**Problems to solve**
a. In the aquascaping tools thread, which country was the eBay tool set made in?
b. Does the aquascaping tools thread support each statement below? Answer yes or no for each, and quote the words from the thread that decide it.
(i) XJfella95's favorite tool is a pair of long scaping tweezers.
(ii) OVT found stains and rust on the steel of the tool set.
(iii) JustLikeAPill considers pincettes great for thick stemmed plants.

**Source**
>> Start

# Aquascaping Tools



## XJfella95 (Oct 27, 2011)

What are everyones favorite Aquascaping tools? Is there something you would suggest to another scaper? 

By far my favorite tool would be my long scaping tweezers. 

I'm looking for a nice set of curved scissors but I have no idea who to purchase them from.


----------



## OVT (Aug 26, 2010)

I bought a very similar set to this one from ebay a year ago. I use it daily. It's made in Pakistan, but is not bad, considering the price. The steel quality is good - no stains or rust.

I'd go to ebay and search for "aquarium tools".


----------



## JustLikeAPill (Oct 9, 2006)

Pincettes. The fine tapered tips are perfect for planting delicate stems, and unlike blunt-tipped tweezers they don't disturb the soil as much. They aren't great for thick stemmed plants though and the larger grip type is better, but otherwise I don't care for the larger grip type. 

I ordered a pair of curved Pincettes for angled planting because the regular ones aren't great for that (but it is doable) 

I got a pair of wave scissors yesterday from ADG and they are great for trimming HC! They are extremely light... So much so that i am wondering if they are hollow (hope not but dont see how they can be so light.) They are great for my big hands and easy to use, and VERY sharp!

>> End

**Given data**

>> Start

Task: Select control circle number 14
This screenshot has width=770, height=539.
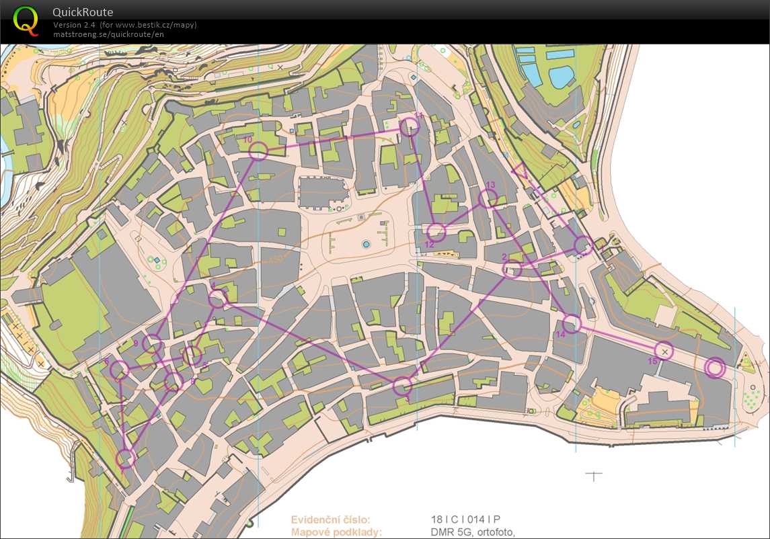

>> End

**Answers to each task**
a. Pakistan.

b.
(i) Yes: "By far my favorite tool would be my long scaping tweezers."
(ii) No: "The steel quality is good - no stains or rust."
(iii) No: "They aren't great for thick stemmed plants though"